A Second World War pilot’s group of six awarded to Flying Officer R. W. Barton, Royal Canadian Air Force, who flew operationally in Whitleys of No. 58 Squadron and Halifaxes of No. 405 Squadron in the period October 1941 to August 1942 - on one occasion, while taking evasive action from an enemy night fighter during a raid on Bremen, he stood on his seat to pull his aircraft out of a spin ‘while everything loose in the aircraft flew in all directions’

1939-45 Star; Air Crew Europe Star; Defence and War Medals 1939-45, silver, M.I.D. oak leaf; Canadian Voluntary Service Medal 1939-45, with overseas clasp; Canadian Forces Decoration, G.VI.R., 2nd issue, with Second Award Bar (Sgt.

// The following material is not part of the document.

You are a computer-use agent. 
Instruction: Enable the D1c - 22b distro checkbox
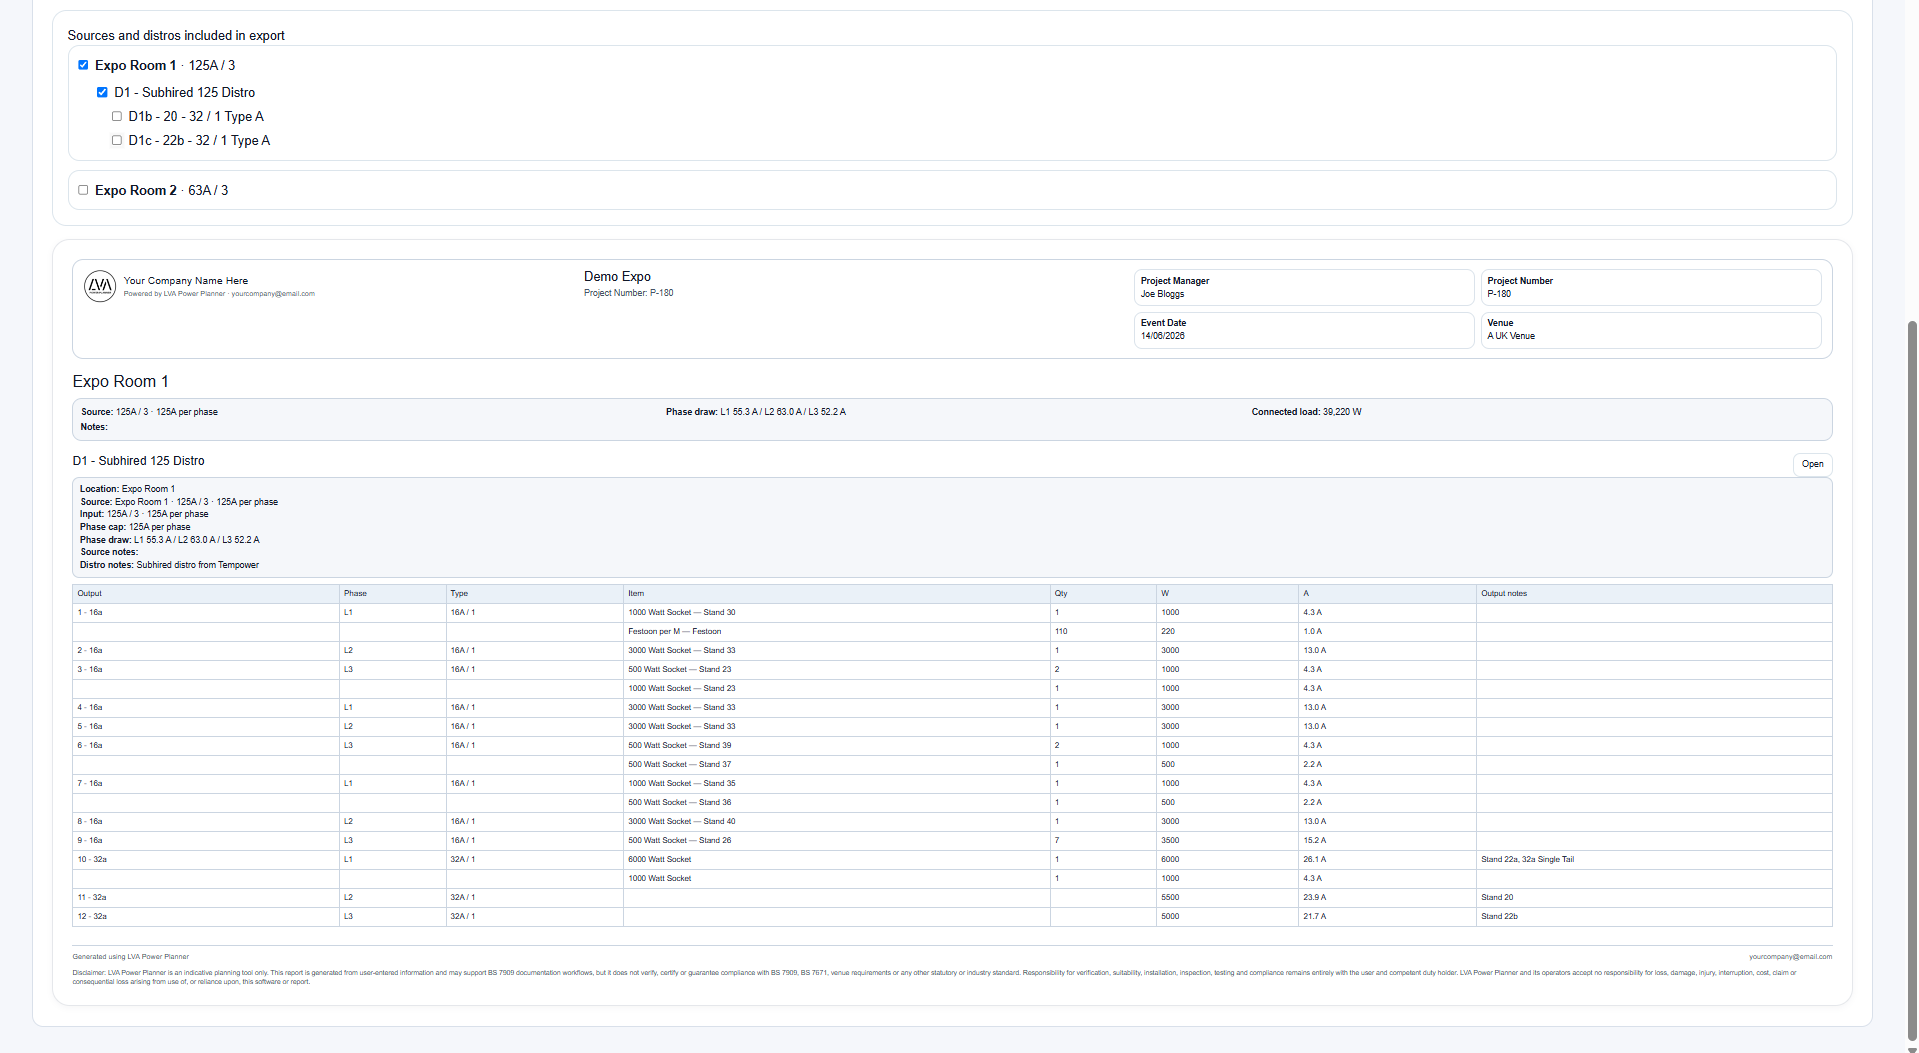(x=117, y=140)
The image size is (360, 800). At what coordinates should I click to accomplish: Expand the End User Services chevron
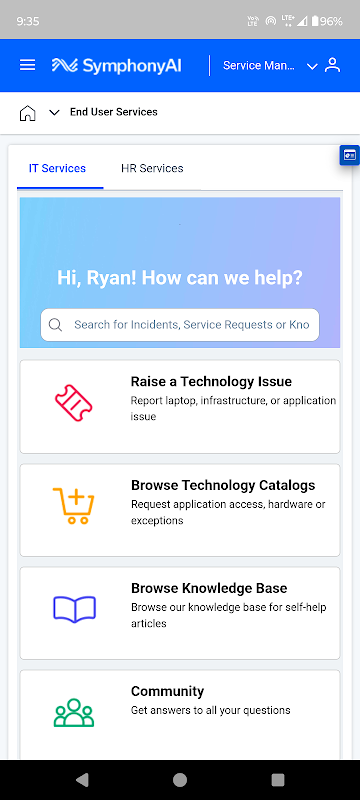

R. W. Barton), generally good very fine (6) £300-350

Ruggles Wilson Barton was born in Low, Quebec, in April 1913, but was residing in Ottawa at the time of his enlistment in the Royal Canadian Air Force in September 1939.

Qualifying for his “Wings” in June 1941, he was embarked for England in the following month, where he was posted to No. 58 Squadron, a Whitley unit, in which capacity he flew operationally as a 2nd Pilot in the period October to December - thus sorties to Nurnberg, Kiel, Essen, and two trips to Hamburg. Appointed a 1st Pilot in January 1942, he went on to attack targets in France, in addition to Wilhelmshaven and Emden, and was advanced to Flight Sergeant.

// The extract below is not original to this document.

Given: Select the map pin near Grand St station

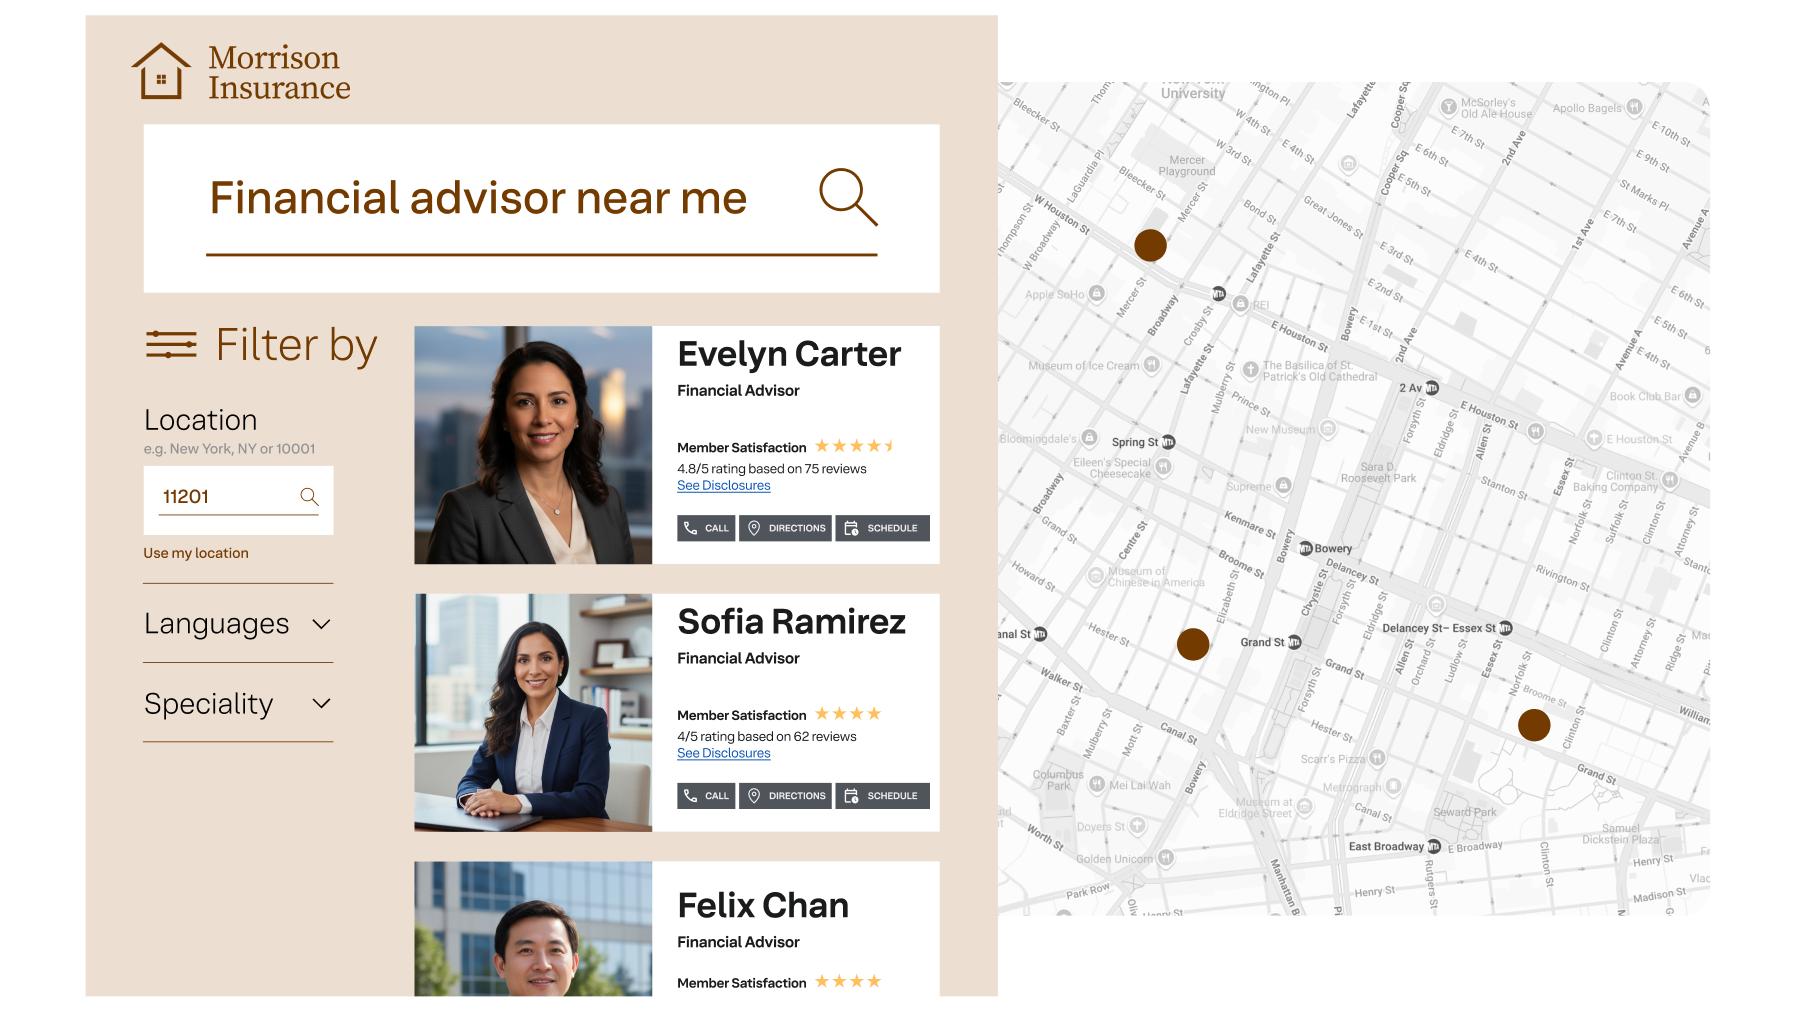Looking at the screenshot, I should point(1193,644).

Posted to No. 405 Squadron, a Halifax unit operating out of Pocklington, that May, he flew further sorties to such targets as Duisburg, Hamburg and Bremen, and it was in the course of a strike against the latter city in June that his aircraft was attacked by an enemy night fighter - squadron records state:

‘At 0142 hours while 15,000 feet, approached from starboard quarter astern below by E./A. which closed and fired two bursts of tracer passing beneath our aircraft. Took steep turn to starboard, and rear and upper turrets were rotated at the same time which caused the aircraft to turn on its back. Captain managed to right our aircraft at 10,000 feet.’

According to accompanying research, a news despatch was released in respect of the story, in which Barton is credited with having stood on his pilot’s seat in order to get the bomber back on the straight and narrow - ‘it was his 13th sortie and third with No. 405. Earlier he had made a forced landing with one wheel down and also been thrown clear of a bomber following another crash.’

Subsequently employed as an instructor, Barton was commissioned as a Pilot Officer in June 1944 and advanced to Flying Officer at the end of the same year, and he was mentioned in despatches (
London Gazette 4 June 1945, refers).

Re-embarked for Canada in early 1945, he was appointed an N.C.O. in the R.C.A.F. after the War, and was still serving as a Warrant Officer in the mid-1960s. He died in London, Ontario in October 1989; sold with copied service record and O.R.B. entries.